Au mois d'avril 1814, M. de Talleyrand, devenu Président du gouvernement provisoire, se trouva dans le cas d'annoncer à M. le comte d'Artois, qui était alors à Nancy, attendant les événements, que Louis XVIII était appelé au trône, et que le Prince était invité à se rendre à Paris, pour y prendre le gouvernement en qualité de Lieutenant général du royaume. Il chargea M. le baron de Vitrolles de cette mission, et au moment du départ de celui-ci, pendant qu'on cachetait la dépêche pour le Prince, il lui fit, en se promenant dans l'entresol de son hôtel de la rue Saint-Florentin, le récit de l'entrevue du 16 juillet 1789, puis il lui dit: «Faites-moi le plaisir de demander à M. le comte d'Artois s'il se rappelle ce petit incident.»

M. de Vitrolles, après s'être acquitté de son important message, ne manqua pas de poser au Prince la question de M. de Talleyrand, à quoi le comte d'Artois répondit: «Je me rappelle parfaitement cette circonstance, et le récit de M. de Talleyrand est de tout point exact.»

Averti que M. de Vitrolles avait raconté cette anecdote à plusieurs personnes, nous crûmes devoir faire appel à sa mémoire et à sa loyauté.
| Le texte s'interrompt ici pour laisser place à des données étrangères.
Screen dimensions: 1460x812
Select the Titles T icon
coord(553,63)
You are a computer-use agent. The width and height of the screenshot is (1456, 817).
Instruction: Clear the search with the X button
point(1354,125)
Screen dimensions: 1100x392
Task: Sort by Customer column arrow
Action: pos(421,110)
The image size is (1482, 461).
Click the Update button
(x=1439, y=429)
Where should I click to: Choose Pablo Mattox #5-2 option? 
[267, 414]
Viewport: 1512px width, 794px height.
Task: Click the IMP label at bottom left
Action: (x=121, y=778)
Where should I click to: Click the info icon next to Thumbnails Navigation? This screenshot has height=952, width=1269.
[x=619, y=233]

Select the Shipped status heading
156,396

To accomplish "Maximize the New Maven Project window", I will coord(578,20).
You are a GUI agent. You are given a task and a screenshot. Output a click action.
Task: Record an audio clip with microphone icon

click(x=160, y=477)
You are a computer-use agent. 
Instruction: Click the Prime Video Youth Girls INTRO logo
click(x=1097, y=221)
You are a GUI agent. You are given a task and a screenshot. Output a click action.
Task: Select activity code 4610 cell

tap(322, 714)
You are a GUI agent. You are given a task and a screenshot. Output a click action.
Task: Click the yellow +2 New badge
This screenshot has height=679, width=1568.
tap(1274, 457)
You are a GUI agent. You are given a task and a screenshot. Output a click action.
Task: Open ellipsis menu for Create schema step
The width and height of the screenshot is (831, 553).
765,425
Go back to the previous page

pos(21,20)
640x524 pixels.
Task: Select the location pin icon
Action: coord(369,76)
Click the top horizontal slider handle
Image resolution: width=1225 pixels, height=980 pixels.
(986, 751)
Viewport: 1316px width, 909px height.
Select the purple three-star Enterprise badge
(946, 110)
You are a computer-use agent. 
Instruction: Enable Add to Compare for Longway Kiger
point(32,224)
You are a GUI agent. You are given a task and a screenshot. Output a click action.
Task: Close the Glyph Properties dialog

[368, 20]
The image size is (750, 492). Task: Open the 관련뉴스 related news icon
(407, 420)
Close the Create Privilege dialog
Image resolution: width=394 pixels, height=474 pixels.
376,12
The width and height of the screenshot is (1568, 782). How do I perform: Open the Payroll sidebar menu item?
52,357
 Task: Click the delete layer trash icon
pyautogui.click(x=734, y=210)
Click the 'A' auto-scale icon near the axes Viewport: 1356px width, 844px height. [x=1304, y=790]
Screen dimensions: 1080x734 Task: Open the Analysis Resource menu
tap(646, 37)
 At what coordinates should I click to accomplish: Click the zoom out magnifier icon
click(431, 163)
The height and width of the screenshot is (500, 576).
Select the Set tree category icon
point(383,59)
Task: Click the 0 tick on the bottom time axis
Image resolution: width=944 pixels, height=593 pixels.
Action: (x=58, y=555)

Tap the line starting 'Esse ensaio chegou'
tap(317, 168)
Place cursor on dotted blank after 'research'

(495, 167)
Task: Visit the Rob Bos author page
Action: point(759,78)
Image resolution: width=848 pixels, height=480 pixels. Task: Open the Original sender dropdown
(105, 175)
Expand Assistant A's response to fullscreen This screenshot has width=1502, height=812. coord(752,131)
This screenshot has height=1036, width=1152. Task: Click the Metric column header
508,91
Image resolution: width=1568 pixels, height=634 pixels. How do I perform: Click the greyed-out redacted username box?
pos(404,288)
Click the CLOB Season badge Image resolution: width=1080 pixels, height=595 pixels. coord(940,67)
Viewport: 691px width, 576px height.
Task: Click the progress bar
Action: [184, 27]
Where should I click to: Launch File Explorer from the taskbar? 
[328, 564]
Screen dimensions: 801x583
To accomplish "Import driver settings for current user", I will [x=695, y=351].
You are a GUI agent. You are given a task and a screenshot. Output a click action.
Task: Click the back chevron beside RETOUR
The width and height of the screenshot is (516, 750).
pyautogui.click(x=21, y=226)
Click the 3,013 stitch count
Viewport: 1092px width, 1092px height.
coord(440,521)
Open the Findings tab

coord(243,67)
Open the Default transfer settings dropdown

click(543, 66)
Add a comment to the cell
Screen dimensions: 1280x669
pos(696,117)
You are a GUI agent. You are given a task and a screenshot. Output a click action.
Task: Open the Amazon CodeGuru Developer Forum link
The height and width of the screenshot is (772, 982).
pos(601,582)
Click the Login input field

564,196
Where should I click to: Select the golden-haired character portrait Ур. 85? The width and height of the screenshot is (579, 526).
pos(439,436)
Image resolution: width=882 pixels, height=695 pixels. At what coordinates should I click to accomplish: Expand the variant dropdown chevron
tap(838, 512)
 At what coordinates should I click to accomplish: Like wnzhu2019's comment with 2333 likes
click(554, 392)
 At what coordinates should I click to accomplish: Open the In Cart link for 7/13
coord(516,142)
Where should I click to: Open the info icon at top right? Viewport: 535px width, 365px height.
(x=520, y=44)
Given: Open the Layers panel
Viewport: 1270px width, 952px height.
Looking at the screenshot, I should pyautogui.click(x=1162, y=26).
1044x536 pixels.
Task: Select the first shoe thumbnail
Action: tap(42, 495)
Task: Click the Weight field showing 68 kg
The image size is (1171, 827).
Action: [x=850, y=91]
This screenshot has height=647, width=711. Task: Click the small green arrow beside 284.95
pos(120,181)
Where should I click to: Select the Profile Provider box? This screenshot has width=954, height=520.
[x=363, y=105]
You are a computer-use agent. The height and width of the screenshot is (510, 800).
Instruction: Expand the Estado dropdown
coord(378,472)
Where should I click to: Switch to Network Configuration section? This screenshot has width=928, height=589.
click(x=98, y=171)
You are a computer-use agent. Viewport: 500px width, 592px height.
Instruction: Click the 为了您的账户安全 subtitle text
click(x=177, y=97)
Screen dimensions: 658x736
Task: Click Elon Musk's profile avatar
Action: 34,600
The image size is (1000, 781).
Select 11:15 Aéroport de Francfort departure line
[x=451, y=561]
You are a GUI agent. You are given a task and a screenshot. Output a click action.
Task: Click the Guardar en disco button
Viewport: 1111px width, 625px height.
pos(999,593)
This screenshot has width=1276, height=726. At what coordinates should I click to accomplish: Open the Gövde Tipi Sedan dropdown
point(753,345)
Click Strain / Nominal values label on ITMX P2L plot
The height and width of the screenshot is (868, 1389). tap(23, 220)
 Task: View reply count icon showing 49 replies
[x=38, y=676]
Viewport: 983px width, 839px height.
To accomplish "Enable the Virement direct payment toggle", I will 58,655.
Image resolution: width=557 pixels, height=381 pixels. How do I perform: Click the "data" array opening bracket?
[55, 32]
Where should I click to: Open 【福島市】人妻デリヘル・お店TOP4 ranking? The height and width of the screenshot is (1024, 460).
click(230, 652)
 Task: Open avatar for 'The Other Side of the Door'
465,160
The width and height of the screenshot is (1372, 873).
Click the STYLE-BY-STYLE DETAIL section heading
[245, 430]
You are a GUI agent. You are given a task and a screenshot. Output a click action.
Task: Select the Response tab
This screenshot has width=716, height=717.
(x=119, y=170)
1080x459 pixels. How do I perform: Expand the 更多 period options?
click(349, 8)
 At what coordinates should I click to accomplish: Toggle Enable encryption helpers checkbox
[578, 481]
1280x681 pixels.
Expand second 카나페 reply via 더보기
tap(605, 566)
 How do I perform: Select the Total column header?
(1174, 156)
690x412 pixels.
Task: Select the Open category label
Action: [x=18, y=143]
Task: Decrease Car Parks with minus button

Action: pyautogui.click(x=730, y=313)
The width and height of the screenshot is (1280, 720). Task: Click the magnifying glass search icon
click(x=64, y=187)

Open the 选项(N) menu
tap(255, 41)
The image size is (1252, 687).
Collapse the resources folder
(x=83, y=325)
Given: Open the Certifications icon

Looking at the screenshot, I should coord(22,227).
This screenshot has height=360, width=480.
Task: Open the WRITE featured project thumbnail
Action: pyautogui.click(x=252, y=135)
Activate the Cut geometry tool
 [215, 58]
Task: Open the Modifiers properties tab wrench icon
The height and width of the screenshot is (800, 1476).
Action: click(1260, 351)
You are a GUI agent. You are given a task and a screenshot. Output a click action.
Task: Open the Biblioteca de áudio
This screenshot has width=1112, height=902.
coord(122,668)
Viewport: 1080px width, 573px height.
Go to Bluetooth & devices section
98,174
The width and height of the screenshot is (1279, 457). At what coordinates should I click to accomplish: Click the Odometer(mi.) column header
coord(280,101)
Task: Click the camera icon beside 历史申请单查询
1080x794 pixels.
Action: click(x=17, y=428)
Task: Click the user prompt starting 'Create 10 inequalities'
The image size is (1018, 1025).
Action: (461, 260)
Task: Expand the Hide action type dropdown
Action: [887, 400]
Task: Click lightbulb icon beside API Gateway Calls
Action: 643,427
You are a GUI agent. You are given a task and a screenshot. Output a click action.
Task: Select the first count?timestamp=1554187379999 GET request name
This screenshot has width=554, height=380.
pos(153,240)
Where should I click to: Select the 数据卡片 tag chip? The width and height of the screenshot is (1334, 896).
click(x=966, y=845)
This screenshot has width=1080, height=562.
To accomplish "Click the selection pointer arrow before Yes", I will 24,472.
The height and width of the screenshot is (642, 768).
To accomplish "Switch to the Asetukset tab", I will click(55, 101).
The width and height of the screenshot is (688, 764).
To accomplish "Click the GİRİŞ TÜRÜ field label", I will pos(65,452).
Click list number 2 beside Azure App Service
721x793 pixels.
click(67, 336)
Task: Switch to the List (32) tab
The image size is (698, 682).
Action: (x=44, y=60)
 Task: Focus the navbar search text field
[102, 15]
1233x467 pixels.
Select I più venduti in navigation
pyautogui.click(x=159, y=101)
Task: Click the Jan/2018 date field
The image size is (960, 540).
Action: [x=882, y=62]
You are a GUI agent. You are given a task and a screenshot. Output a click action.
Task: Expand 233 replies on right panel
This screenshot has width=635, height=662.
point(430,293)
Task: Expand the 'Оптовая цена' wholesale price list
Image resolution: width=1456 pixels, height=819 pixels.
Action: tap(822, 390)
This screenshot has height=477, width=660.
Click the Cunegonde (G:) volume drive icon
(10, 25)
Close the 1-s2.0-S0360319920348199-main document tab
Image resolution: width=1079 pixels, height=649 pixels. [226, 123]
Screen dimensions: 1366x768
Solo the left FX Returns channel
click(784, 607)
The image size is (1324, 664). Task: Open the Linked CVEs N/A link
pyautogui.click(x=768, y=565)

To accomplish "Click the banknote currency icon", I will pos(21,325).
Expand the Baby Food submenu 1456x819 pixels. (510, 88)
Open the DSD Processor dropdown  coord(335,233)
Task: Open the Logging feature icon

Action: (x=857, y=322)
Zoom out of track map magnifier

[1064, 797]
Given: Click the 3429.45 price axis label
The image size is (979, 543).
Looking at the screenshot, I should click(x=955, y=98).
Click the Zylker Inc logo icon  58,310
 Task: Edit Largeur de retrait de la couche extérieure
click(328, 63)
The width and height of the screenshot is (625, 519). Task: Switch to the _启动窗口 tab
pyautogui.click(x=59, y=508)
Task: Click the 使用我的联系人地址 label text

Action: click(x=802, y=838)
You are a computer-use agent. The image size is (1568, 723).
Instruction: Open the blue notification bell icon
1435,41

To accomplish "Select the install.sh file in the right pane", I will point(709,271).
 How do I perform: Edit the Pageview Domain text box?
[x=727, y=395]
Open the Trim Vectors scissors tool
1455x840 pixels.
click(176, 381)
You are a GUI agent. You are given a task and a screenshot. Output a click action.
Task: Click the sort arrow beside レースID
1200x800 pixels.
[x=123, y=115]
Pour justifier cette expression de loyauté il faut dire que M. de Vitrolles, à la suite de la révolution de juillet 1830, avait cessé toute relation avec M. de Talleyrand, et s'exprimait très sévèrement sur son compte. C'est ce qui explique le ton d'hostilité et d'aigreur qui perce au travers de la lettre de M. de Vitrolles que nous allons insérer ici. Nous pensons que, pour le lecteur comme pour nous, cette hostilité ne fera que confirmer davantage la sincérité de M. de Vitrolles dans sa déclaration, et l'authenticité du passage des Mémoires de M. de Talleyrand. Les légères divergences qu'on remarquera entre le récit qui nous a été fait par M. de Talleyrand et celui de la lettre de M. de Vitrolles, s'expliquent naturellement par l'effet du temps qui s'était écoulé, et qui a pu modifier les souvenirs des deux narrateurs. Le fait qui reste acquis, c'est que M. de Talleyrand, au mois de juillet 1789, croyait qu'on pourrait arrêter la marche révolutionnaire des événements, qu'il a eu le mérite de le dire, et le courage de proposer de s'en charger. Il n'est peut-être pas le seul qui s'en soit vanté plus tard; nous pensons avoir constaté que lui, au moins, ne s'en vantait pas à tort.

Voici la lettre de M. de Vitrolles:

«Monsieur le baron de Vitrolles à M. de Bacourt.

«Paris, 6 avril 1852.

«Monsieur, vous avez attaché quelque prix au témoignage que je pourrais rendre sur une circonstance particulière de la vie de M. le prince de Talleyrand, je ne crois pas pouvoir mieux satisfaire à vos désirs qu'en transcrivant ici ce que j'en ai écrit, il y a bien des années, dans une relation des événements de 1814.

«Lorsque S. M. l'empereur de Russie et M. le prince de Talleyrand eurent compris que la présence du frère du Roi revêtu des pouvoirs de Lieutenant général du Royaume, devenait nécessaire, et que je partais pour décider Monsieur à se rendre à Paris, j'avais eu plusieurs conférences à ce sujet avec le Président du gouvernement provisoire[ [259]. Dans un dernier entretien, au moment du départ, nous avions traité les conditions et les formes de la réception de Monseigneur. Après un moment de silence, le prince de Talleyrand reprit avec son sourire caressant et d'un ton qui voulait être léger et presque indifférent:

«Je vous prie de demander à M. le comte d'Artois s'il se rappelle la dernière occasion que j'ai eue de le voir. C'était au mois de juillet 1789. La Cour était à Marly. Avec trois ou quatre de mes amis, frappés comme moi de la rapidité et de la violence du mouvement qui entraînait les esprits, nous résolûmes de faire connaître au Roi Louis XVI la véritable situation des choses, que la Cour et les ministres semblaient ignorer. Nous fîmes demander à Sa Majesté de vouloir bien nous recevoir. Nous désirions, pour le bien de son service comme pour nous, que cette audience fût tenue secrète. La réponse fut que le Roi avait chargé son frère, M. le comte d'Artois, de nous recevoir; le rendez-vous fut donné à Marly dans le pavillon que M. le comte d'Artois occupait seul. Nous y arrivâmes à minuit.»

«M. de Talleyrand me rapporta la date précise du jour, et le nom des amis qui l'accompagnaient. C'était des membres de l'Assemblée nationale, et de cette minorité de la noblesse qui s'était réunie au tiers état; la date et les noms me sont également échappés.